▸ PROVIDED TEXT

Sanctions are a complex technology with correspondingly complex macro- and microeconomic as well as political effects. Iran is currently facing quite draconian oil-related sanctions, most notably the EU decision in January 2012, to wind down purchases of Iranian crude oil by July 1, 2012. But the country has also been hit by a wave of complex financial sanctions that may be of interest to North Korean watchers; we focus on those here although their effects will be compounded by the squeeze on oil.
Some background. UNSCR 1929 of June 2010 includes targeted asset freezes but also calls upon all states to prevent the provision of financial services to Iran if they “could” contribute to Iran’s nuclear aspirations. The resolution specifically mentions the need for “vigilance” with respect to the banking system and possible connections between the energy industry and the funding of the nuclear program.
As with the North Korea sanctions resolutions, these measures are designed to coordinate a floor around what countries are obligated to do, not a ceiling. The European Union, Canada, Japan, South Korea, and Australia as well as the US have subsequently promulgated rules significantly limiting Iran’s access to their financial systems.
President Obama signed the Comprehensive Iran Sanctions, Accountability, and Divestment Act (CISADA) in July 2010, which was followed by the issuance of a detailed set of guidelines by Treasury in August 2010 (the Iranian Financial Sanctions Regulations [IFSR]; the Treasury sanctions page can be found here.). The IFSR prohibits entities owned or controlled by U.S. financial institutions from benefiting Iran’s Islamic Revolutionary Guard Corps.

▸ DATASET CONTENT
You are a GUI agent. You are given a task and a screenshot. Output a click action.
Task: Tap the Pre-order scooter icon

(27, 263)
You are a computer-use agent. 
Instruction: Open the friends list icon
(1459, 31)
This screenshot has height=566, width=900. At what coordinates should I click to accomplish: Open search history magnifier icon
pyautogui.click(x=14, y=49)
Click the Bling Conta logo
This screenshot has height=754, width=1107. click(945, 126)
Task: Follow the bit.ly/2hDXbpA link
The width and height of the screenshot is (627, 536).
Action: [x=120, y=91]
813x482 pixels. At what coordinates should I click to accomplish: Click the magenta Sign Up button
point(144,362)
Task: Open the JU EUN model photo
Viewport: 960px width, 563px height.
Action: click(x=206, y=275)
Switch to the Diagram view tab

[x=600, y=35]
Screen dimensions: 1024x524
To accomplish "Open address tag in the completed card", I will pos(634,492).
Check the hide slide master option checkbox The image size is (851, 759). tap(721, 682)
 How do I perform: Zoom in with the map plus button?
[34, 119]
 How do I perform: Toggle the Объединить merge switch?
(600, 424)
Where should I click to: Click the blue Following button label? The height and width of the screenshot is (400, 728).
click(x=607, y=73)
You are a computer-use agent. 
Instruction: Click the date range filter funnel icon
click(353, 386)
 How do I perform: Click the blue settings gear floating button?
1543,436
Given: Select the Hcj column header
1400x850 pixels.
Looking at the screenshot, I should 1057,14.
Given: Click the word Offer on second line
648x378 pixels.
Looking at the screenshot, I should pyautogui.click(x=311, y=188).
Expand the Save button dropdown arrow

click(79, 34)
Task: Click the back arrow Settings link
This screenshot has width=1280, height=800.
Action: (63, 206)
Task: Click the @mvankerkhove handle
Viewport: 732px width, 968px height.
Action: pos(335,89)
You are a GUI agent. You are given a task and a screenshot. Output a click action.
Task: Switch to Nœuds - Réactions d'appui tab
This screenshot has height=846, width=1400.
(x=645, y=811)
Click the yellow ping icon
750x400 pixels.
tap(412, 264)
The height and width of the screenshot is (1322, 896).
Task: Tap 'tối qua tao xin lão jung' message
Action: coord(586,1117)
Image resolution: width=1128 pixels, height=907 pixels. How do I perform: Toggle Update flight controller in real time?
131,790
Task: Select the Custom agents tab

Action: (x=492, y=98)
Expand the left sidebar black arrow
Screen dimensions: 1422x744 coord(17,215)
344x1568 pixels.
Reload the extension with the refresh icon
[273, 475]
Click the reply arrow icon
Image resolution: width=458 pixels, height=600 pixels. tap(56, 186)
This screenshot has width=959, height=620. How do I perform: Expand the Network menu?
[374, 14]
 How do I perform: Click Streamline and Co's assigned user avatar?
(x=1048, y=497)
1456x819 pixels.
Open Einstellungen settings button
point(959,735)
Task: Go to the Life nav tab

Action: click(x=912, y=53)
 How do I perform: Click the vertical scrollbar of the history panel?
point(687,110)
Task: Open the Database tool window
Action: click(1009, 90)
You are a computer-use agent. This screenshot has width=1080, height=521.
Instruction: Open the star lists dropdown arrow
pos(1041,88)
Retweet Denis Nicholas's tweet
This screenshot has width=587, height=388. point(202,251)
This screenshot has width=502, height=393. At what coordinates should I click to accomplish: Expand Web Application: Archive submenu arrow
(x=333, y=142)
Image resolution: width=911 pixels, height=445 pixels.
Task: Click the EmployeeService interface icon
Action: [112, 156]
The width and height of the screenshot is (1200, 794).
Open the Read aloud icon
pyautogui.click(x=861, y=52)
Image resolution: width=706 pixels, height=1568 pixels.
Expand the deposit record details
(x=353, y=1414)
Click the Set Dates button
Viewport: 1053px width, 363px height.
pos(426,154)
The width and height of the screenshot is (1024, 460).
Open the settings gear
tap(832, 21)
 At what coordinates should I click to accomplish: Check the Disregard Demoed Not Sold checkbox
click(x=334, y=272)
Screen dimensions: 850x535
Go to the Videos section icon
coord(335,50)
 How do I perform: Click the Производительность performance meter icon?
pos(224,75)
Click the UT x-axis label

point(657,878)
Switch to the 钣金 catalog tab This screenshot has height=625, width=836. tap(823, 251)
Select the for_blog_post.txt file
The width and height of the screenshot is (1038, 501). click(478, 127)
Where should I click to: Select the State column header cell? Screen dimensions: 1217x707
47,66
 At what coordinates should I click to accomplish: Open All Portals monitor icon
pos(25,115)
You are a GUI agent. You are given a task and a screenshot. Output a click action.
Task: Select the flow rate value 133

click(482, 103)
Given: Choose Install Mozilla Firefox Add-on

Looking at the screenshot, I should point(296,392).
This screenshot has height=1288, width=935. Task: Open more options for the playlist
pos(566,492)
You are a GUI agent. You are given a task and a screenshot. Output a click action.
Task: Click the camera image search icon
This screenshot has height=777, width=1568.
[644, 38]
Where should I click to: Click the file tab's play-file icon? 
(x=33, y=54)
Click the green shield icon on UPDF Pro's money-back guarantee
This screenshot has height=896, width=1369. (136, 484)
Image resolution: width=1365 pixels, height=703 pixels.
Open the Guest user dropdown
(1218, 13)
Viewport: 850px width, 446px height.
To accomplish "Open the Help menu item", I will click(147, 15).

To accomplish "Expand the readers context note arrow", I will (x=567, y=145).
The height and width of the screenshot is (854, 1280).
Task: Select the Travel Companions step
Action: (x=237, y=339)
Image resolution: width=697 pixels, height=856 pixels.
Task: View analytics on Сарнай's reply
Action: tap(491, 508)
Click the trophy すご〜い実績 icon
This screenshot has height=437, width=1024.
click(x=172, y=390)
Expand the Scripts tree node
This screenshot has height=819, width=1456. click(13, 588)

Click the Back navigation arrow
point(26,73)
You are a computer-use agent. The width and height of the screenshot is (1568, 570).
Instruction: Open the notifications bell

▸ REQUEST A
Please set out the rows as a numbered list, starting at the line containing "Expand the Scripts tree node" and ending at the final row, with both ends included and blank lines omitted.
▸ REQUEST B
Carry on the passage on financial sanctions against Iran from its last sentence.

▸ TASK RESULT A
1. Expand the Scripts tree node
2. This screenshot has height=819, width=1456. click(13, 588)
3. Click the Back navigation arrow
4. point(26,73)
5. You are a computer-use agent. The width and height of the screenshot is (1568, 570).
6. Instruction: Open the notifications bell

▸ TASK RESULT B
But like the Iran and Libya Sanctions Act of 1996—which sanctioned foreign companies investing in the Iranian oil sector–the new sanctions also have a crucial extra-territorial component. Foreign financial institutions that engage in proscribed transactions also risk having correspondent banking relations in the US curtailed; given the continuing centrality of the US to world financial markets, this is a risk that most multinational banks are unlikely to take. In the wake of the November 2011 IAEA report– on which we commented in detail–the Administration issued an Executive Order under the International Emergency Economic Powers Act (IEEPA) which further expanded secondary or extra-territorial sanctions on firms providing goods and services to the oil, gas and petrochemical sector. Again, for any major suppliers of relevant technologies the threat of such secondary sanctions poses a substantial risk.
Then on February 5 of this year came Executive Order 13599 “Blocking Property of the Government of Iran and Iranian Financial Institutions”; it is worth reading. Iranian banks—including the Iranian Central Bank—naturally tried to circumvent all of the sanctions outlined above by hiding proscribed transactions. The new executive order not only blocks transactions but actually freezes the assets of these institutions in the US.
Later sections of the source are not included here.